Awal tahun ini (2024) sejumlah wilayah di Sumatera, dalam waktu nyaris bersamaan terpapar musibah banjir dan tanah longsor. Curah hujan yang tinggi, dan diluar dugaan menjadi penyebabnya. Dampak perubahan iklim?
LAMA tak bersua. “Mampirlah kalau sempat, dekatnya itu..! Paling 2,5 sampai tiga jam dari Pelalawan ke Pekan Baru.” Demikian ucap seorang teman GI via ponsel sebelum berangkat dari Jakarta ke Riau, jelang pertengahan Januari lalu.
Tapi apa yang terjadi? Usai landing di Bandara Syarif Kasim II Pekan Baru, Tim kami –PT. Cedar Karyatama Lestarindo (CKL) dan GI (greenindonesia.co), terpaksa memilih jalur memutar jauh untuk menuju Pelalawan. Bukan tiga jam, tapi 13 jam.
Pangkal balanya adalah; jalur terdekat Ibukota Provinsi Riau menuju Kabupaten Pelalawan didera banjir bandang.
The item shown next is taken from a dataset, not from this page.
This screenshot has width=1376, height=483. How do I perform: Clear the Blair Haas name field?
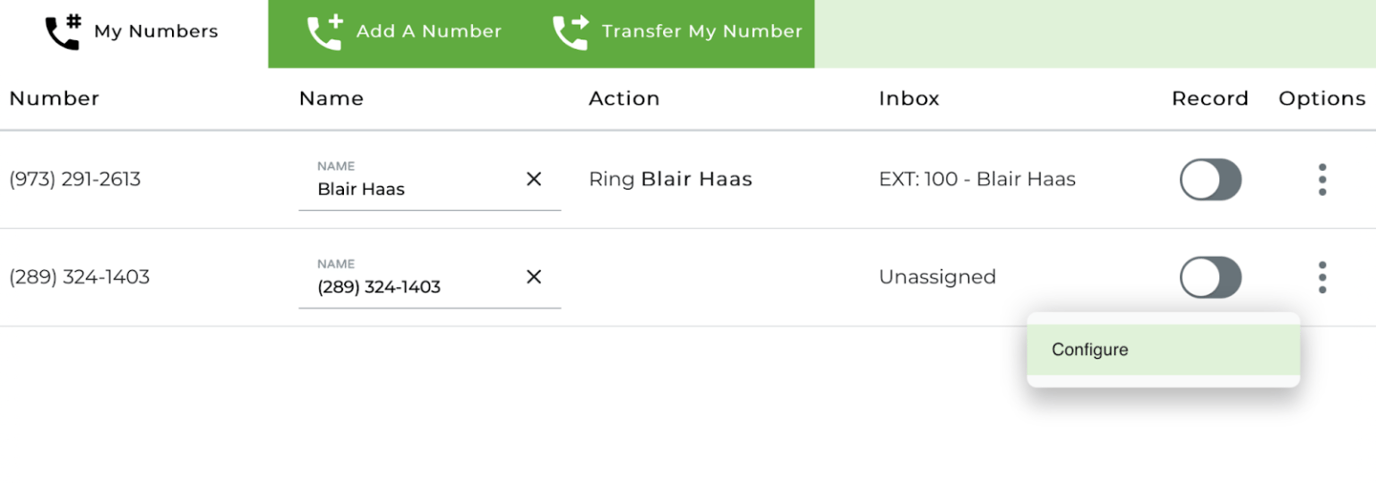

Kunjungan sepekan PT. CKL ke wilayah itu adalah untuk melakukan pengambilan sampel stok karbon dan pembuatan Dokumen Rencana Aksi Mitigasi (DRAM) perubahan iklim. Dimana, sesuai ketentuan pemerintah, bahwa semua pihak di negara ini harus berkontribusi dalam upaya penurunan emisi karbon. Lalu sebagai media yang concern hal itu, GI pun ikut berperan mencatat serta menginformasikan kiprah positif dari kepedulian dunia usaha dalam pencapaian target nasional (NDC) tersebut.
Hingga sepekan liputan lapangan di perkebunan kelapa sawit, banjir masih saja memutus Jalur Lintas Timur Sumatera (Jalintim) itu. Berganti moda transportasi di lokasi banjir menjadi pilihan demi mengingat waktu tempuh sebelumnya yang boros dan melelahkan.
Perahu klotok menjadi pilihan yang paling aman, meski kalah cepat dibanding sampan ‘bermotor tempel’.
Pancaroba Iklim
Memang, awal tahun ini (2024) sejumlah wilayah di Sumatera, dalam waktu nyaris bersamaan terpapar musibah banjir dan tanah longsor. Curah hujan yang tinggi, dan diluar dugaan menjadi penyebabnya.
Salah-satunya di Pelalawan – Riau. Seperti dilansir dari berbagai mediamassa lokal, banjir kali ini adalah dampak dari dibukanya pintu Waduk PLTA Koto Panjang yang berada di aliran Sungai Kampar – Kabupaten Kampar, Riau, yang bermuara di Kabupaten Pelalawan.
Sejumlah wilayah yang terdampak banjir meliputi Kecamatan Langgam, Kecamatan Pangkalan Kerinci, Kecamatan Bunut, Kecamatan Pelalawan dan Kecamatan Teluk Meranti. Dua tenaga ahli PT. CKL, yakni Dr. Dadan Mulyana dan Dr. I Wayan S Dharmawan, masing ahli ekologi IPB dan peneliti BRIN, mengomentari musibah dampak pancaroba iklim tersebut.
“Tidak habis pikir, sudah tahu lokasi itu menjadi langganan banjir, menagapa tidak ada antisipasi. Misalnya dengan membangun fly over atau memindahkan jalan di jalur yang aman,” ucap mereka dalam perjalanan itu.